In the vestry he asked me for particulars.
"In the first place," I answered, "Mr. Dolphin is not a bachelor at all. He is married. He has been married three times."
"D' you mean to say that mere boy's been married three times?"
"It's the solemn truth."
"No wife alive, I trust?"
"Oh, no--the last died sixty years ago--at least--that is----"
"Woman," said the pastor sternly, "what do you mean? Mr. Dolphin came to see me himself. He is twenty, so he says, but does not look that. You have told me a transparent lie. Do you know Mr. Dolphin?"
"Know him! He's my grandfather."
The Vicar looked round to see if the coast was clear. He prepared to escape if I should grow violent. His manner instantly changed.
"Keep cool, dear madam. I quite understand. Let me get you a glass of water to drink."
Then he withdrew, and I heard him whispering to an old woman who opened the pews. He bid her run for a doctor and a policeman. Upon this I rose and came home.
To my surprise, grandpapa rowed back pretty early in the afternoon. He was in a terribly depressed and agitated condition, so I did not tell him just then what I had clone.
"What's the matter, grandfather? Phyllis is well?"
"No, she's not well. A brute got up at her wretched church and forbid the banns.
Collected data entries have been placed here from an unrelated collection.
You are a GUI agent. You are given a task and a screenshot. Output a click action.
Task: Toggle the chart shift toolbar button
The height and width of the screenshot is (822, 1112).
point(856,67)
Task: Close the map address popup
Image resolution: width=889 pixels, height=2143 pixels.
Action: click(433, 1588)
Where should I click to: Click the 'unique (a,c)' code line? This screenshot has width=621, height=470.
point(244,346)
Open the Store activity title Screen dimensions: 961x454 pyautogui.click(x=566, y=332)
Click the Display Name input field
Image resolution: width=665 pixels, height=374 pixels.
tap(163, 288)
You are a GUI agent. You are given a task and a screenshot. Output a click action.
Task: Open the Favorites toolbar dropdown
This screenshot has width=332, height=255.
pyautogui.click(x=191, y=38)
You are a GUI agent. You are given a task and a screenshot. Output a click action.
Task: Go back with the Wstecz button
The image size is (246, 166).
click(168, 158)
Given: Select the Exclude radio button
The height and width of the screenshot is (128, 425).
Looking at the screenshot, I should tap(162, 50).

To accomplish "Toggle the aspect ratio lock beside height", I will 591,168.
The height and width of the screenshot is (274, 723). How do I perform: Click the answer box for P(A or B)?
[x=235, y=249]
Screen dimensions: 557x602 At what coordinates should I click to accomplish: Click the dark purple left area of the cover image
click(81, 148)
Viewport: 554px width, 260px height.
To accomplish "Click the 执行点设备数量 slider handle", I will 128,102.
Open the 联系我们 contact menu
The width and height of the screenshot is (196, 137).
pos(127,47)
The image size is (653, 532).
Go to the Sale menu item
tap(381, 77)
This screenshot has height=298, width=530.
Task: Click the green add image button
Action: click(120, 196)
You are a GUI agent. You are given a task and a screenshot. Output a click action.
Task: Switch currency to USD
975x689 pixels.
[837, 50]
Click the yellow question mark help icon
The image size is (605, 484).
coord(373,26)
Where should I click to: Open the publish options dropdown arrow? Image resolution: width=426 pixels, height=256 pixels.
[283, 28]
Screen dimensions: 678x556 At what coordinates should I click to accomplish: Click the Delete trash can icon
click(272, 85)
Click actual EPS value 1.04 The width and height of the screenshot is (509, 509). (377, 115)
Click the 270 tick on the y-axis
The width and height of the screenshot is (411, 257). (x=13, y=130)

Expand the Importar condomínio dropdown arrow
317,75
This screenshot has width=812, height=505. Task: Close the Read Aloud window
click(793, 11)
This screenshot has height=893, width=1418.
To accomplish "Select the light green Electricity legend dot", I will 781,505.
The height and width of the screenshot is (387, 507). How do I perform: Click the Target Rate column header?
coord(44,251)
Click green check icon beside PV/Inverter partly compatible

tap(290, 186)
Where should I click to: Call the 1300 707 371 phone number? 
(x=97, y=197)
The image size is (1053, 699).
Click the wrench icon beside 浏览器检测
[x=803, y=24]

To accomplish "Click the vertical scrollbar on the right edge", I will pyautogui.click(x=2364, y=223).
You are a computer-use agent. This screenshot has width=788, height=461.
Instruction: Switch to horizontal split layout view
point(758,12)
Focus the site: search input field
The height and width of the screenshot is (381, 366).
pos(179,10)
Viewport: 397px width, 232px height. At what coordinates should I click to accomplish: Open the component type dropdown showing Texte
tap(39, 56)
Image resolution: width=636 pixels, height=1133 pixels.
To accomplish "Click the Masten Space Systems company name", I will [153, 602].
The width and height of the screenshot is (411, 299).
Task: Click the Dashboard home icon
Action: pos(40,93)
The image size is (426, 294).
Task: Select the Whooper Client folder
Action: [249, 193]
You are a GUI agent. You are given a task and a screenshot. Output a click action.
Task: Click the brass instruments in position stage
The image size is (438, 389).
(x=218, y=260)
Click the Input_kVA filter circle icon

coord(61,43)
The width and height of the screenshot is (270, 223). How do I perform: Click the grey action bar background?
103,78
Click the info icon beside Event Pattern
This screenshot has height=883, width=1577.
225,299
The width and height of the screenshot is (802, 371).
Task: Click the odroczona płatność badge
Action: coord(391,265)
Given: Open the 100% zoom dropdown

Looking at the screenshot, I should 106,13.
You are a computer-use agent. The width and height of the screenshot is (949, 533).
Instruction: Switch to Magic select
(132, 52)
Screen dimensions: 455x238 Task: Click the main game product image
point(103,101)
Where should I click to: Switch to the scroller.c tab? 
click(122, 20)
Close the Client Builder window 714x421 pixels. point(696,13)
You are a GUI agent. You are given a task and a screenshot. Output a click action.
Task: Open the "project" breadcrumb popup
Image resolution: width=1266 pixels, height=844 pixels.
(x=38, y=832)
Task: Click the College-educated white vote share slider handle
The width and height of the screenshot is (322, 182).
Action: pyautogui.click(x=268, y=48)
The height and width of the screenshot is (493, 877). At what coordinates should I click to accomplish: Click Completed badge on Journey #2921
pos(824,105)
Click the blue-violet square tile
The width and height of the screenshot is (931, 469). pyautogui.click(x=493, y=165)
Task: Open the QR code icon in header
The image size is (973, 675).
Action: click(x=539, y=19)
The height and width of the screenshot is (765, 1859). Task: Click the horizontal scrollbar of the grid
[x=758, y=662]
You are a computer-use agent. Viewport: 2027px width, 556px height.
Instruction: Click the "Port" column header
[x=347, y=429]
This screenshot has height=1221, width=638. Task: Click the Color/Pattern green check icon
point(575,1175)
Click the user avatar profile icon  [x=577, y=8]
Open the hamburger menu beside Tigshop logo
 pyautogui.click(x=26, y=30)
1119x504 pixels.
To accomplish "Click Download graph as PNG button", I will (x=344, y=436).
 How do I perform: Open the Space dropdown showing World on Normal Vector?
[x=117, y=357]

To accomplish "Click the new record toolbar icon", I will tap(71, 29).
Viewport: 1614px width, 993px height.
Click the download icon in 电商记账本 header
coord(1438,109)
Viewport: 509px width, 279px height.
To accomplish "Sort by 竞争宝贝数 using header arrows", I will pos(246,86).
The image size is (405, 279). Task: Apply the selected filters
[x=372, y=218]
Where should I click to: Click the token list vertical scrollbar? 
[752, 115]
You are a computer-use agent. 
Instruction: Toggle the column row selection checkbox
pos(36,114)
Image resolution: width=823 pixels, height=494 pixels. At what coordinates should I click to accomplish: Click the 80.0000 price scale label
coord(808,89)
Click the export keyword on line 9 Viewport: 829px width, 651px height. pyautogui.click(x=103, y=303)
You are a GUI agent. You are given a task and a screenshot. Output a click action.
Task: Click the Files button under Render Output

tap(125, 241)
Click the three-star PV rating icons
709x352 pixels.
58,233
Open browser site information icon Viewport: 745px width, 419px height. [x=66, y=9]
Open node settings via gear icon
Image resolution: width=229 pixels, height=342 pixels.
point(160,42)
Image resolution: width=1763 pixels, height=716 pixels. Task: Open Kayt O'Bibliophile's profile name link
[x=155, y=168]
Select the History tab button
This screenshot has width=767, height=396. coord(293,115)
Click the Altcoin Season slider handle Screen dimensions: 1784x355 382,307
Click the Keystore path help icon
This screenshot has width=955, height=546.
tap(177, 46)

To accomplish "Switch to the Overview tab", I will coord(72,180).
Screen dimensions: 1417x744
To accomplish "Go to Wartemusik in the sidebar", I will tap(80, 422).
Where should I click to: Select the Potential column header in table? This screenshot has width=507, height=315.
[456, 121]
She fainted, and her father met the person and somebody else afterwards. Whether it was Tomkins, or Talbot, or Rogers, or the Princess, I don't know. But it's all up. Old Rose is going to arrange an action for breach of promise. His wife came home from church and gave me the particulars, and some pretty peppery criticism at the same time. We must clear out of this, but I'll row for the 'Diamonds' if the heavens fall. Get your traps. We'll go up the river by easy stages, and lie low in the day-time. I can enter for the regatta under a feigned name."
Thus had my poor grandparent's banns been forbidden at both places of worship simultaneously.